Funcionário será indenizado por empresa que controlava tempo no banheiro

Fernando Garcel


Um atendente de telemarketing de Maringá, no noroeste do Paraná, deverá receber da Global Village Telecom (GVT) R$ 10 mil de indenização por ter sido exposto a um controle constrangedor do uso do banheiro.

Os períodos de intervalo do funcionário eram monitorados por computador e a empresa lançava as idas ao banheiro nos relatórios de produtividade, resultando em perda de pontos da equipe no Programa de Incentivo Variável (PIV).

A decisão dos desembargadores da 2ª Turma do Tribunal Regional do Trabalho (TRT) do Paraná considerou a configurada a prática de assédio moral organizacional na conduta da empregadora e que este tipo de assédio ocorre “quando o empregado sofre violência psicológica extrema, premeditada, de forma sistemática e frequente, por período prolongado, no local de trabalho, a ponto de desestabilizá-lo psicologicamente”.

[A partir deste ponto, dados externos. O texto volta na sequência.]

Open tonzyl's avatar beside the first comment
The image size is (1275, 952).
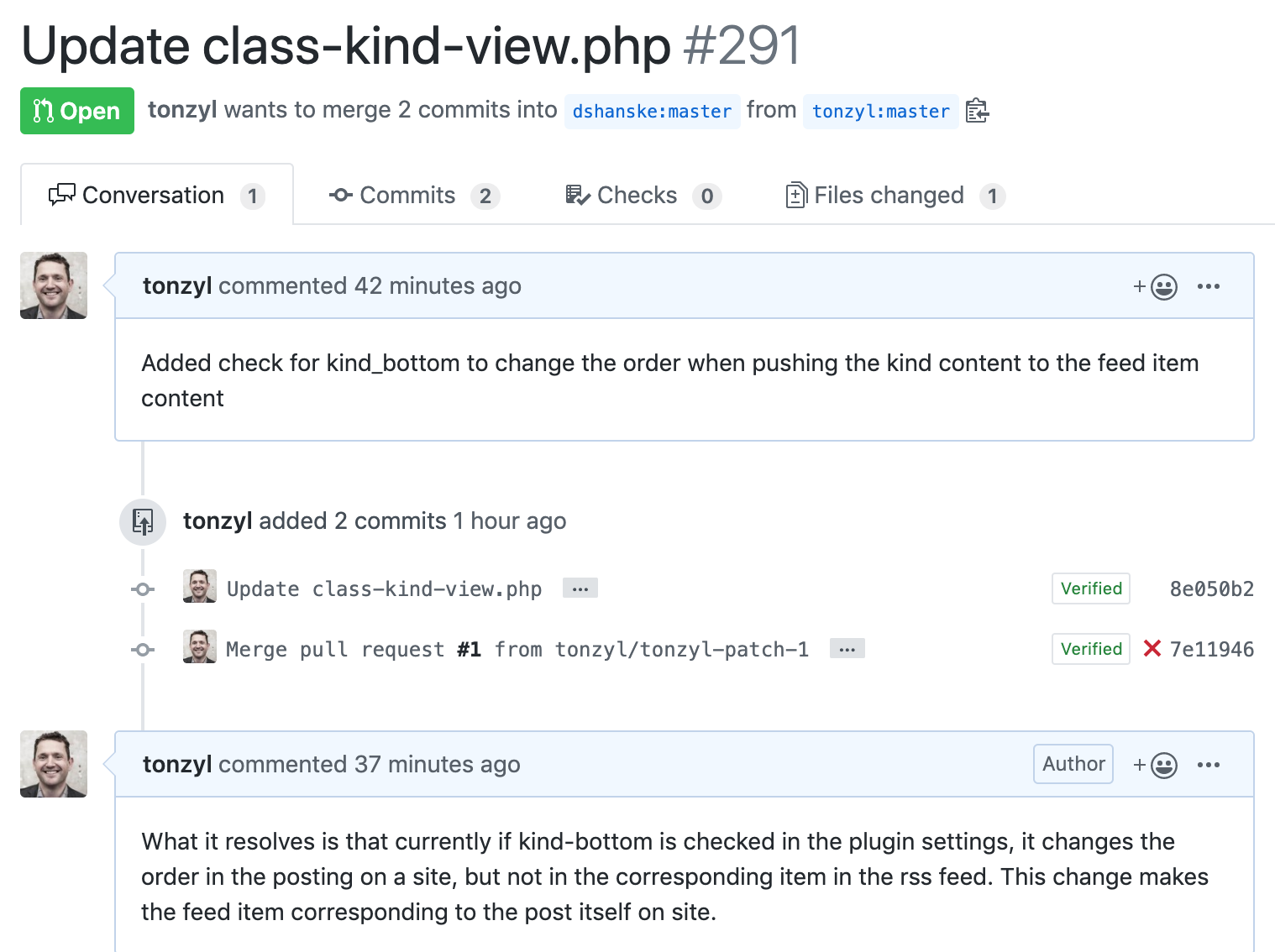coord(54,285)
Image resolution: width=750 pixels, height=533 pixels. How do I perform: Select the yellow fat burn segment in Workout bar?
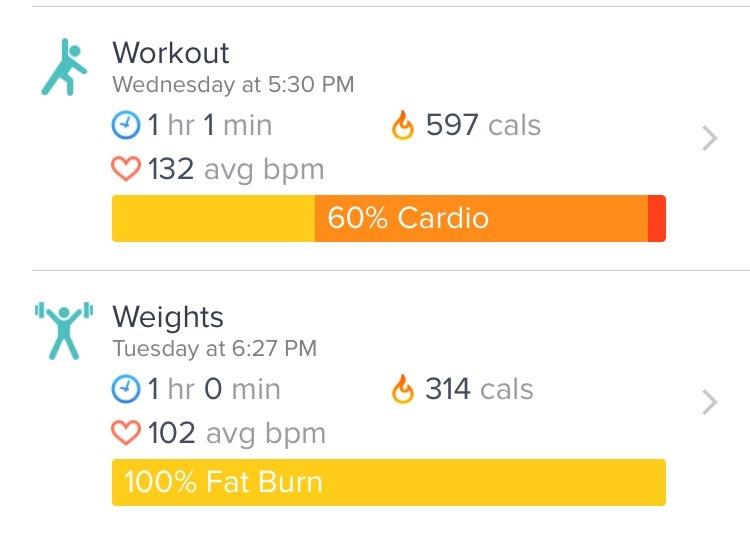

Neste caso, o tempo limite para uso do banheiro era de cinco minutos e o controle de paradas era feito pelo próprio sistema da GVT, que informava ao supervisor da área, em tempo real, os chamados “estouros de pausa”. Os relatórios de produtividade, incluindo os intervalos, eram passados por e-mail ao grupo de trabalho, o que muitas vezes gerava atrito entre os funcionários. “O sistema de gestão adotado pela reclamada mostra-se extremamente danoso aos empregados, atentando contra a honra, saúde e dignidade da pessoa humana do trabalhador”, constou no acórdão da 2ª Turma.

A decisão da 2ª Turma do TRT do Paraná confirmou o entendimento da juíza Ester Alves de Lima, da 3ª Vara de Maringá, aumentando, no entanto, o valor da indenização fixada na sentença de R$ 2 mil para R$ 10 mil. Ainda cabe recurso da decisão.